Supplementary material
The supplementary material for this article can be found at http://doi.org/10.1017/gmh.2026.10197.
Acknowledgements
We thank the Pakistan Institute of Living and Learning (PILL) for recruitment support and logistical coordination. We are sincerely grateful to all individuals with bipolar disorder and their caregivers who participated and shared their experiences. Their contributions made this work possible.
Author contribution
Madeha Umer led the conceptualization, methodology development, data curation, formal analysis, project administration and visualization, and drafted and revised the manuscript. Muqaddas Asif contributed to investigation, data curation, project administration and manuscript revision. Ameer B. Khoso supported project administration and manuscript review. Brett D.M. Jones contributed to conceptualization and manuscript revision. Iqra Hassan contributed to investigation and data curation. Siqi Xue contributed to conceptualization and manuscript review. Sonia Langhani contributed to investigation, data curation and project administration. Cindy-Lee Dennis contributed to conceptualization, methodology, supervision and manuscript revision. Farooq Naeem contributed to conceptualization, methodology, supervision and manuscript revision. Benoit H. Mulsant contributed to conceptualization, methodology, supervision and manuscript revision. Nasim Chaudhry contributed to resources, investigation and project administration. Nusrat Husain contributed to conceptualization, methodology, supervision and manuscript revision. Muhammad Ishrat Husain contributed to conceptualization, methodology, supervision and manuscript revision.
All authors reviewed and approved the final version of the manuscript.
Financial support
The authors report no financial relationships or funding relevant to this manuscript.
Competing interests
The authors declare no actual or potential conflicts of interest related to this study.
Ethics statement
This qualitative study was approved by the National Bioethics Committee of Pakistan (Ref. No. 4–87/NBC-970/23/457). All participants were adults and provided informed verbal consent prior to participation.
Comments
Dear Editors,
I am pleased to submit our manuscript, ‘Lived Experiences of Bipolar Disorder and Family Caregiving in Pakistan’ for consideration in Prisms: Global Health. This qualitative study examines how individuals with bipolar disorder and their caregivers understand, experience, and navigate the illness within Pakistan’s cultural, social, and health-system contexts.
Through reflexive thematic analysis of interviews with patients and caregivers, the study highlights the intersecting influences of cultural norms, stigma, caregiving burden, gendered expectations, and resource constraints on lived experience. It also identifies culturally embedded strategies of resilience, faith-based coping, and family support that shape illness management in a low-resource setting. By foregrounding both structural barriers and adaptive practices, the manuscript contributes evidence directly relevant to improving mental health responses in South Asian and other LMIC contexts.

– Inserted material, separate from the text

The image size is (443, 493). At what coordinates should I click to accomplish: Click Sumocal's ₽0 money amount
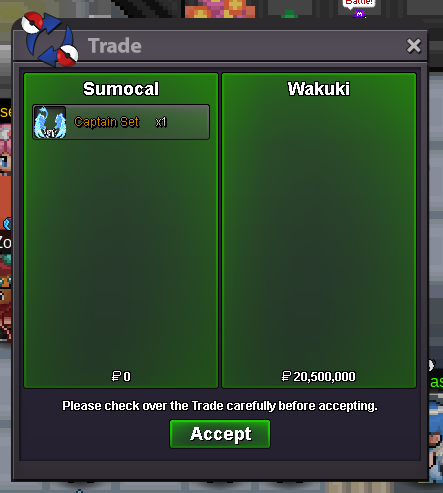click(121, 376)
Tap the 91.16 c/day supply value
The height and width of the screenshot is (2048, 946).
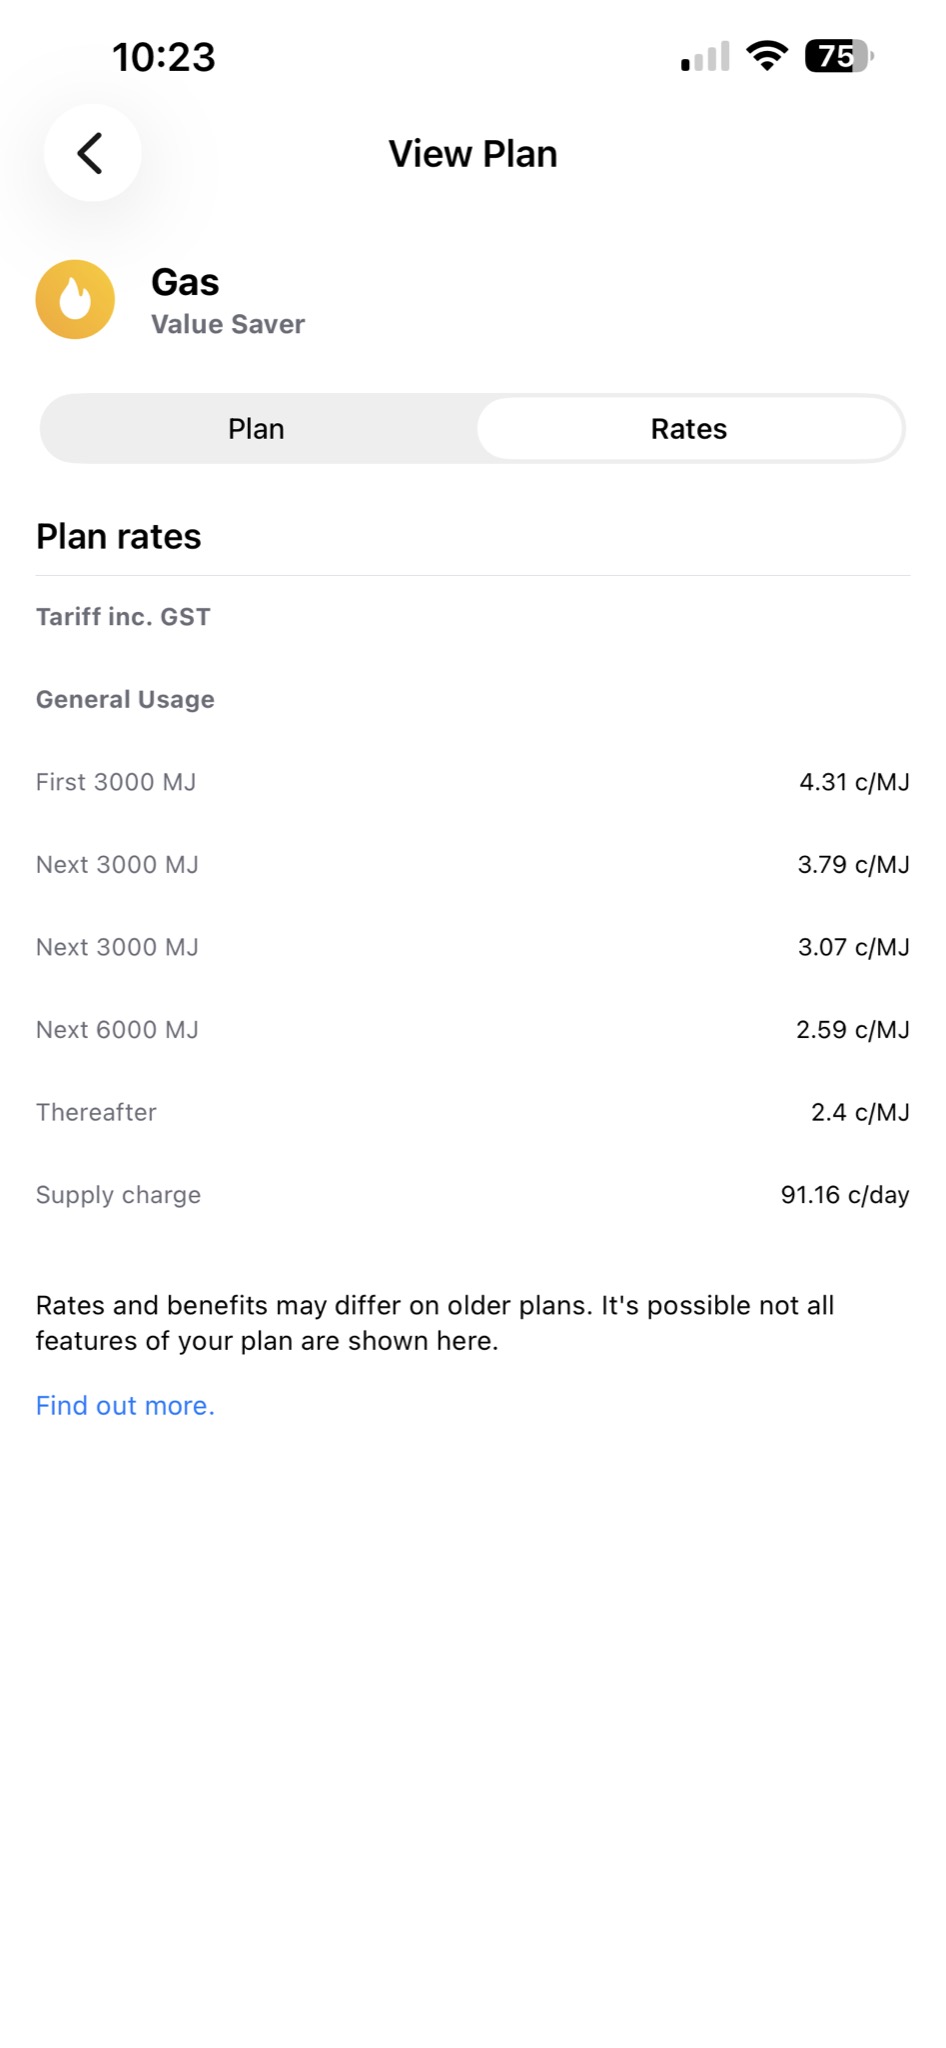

Given Prisms: Global Health’s focus on equity, contextually grounded evidence, and interdisciplinary global health approaches, we believe this manuscript aligns strongly with the journal’s mission. The findings offer actionable insights for culturally responsive service design and adaptation of psychosocial interventions for bipolar disorder across diverse settings.
This manuscript is original, has not been submitted elsewhere, and all authors have approved its submission. Ethical approval, consent procedures, author contributions, and disclosures are included as required.
Thank you for considering our work for publication in Prisms: Global Health. We hope it will contribute meaningfully to global mental health scholarship and practice.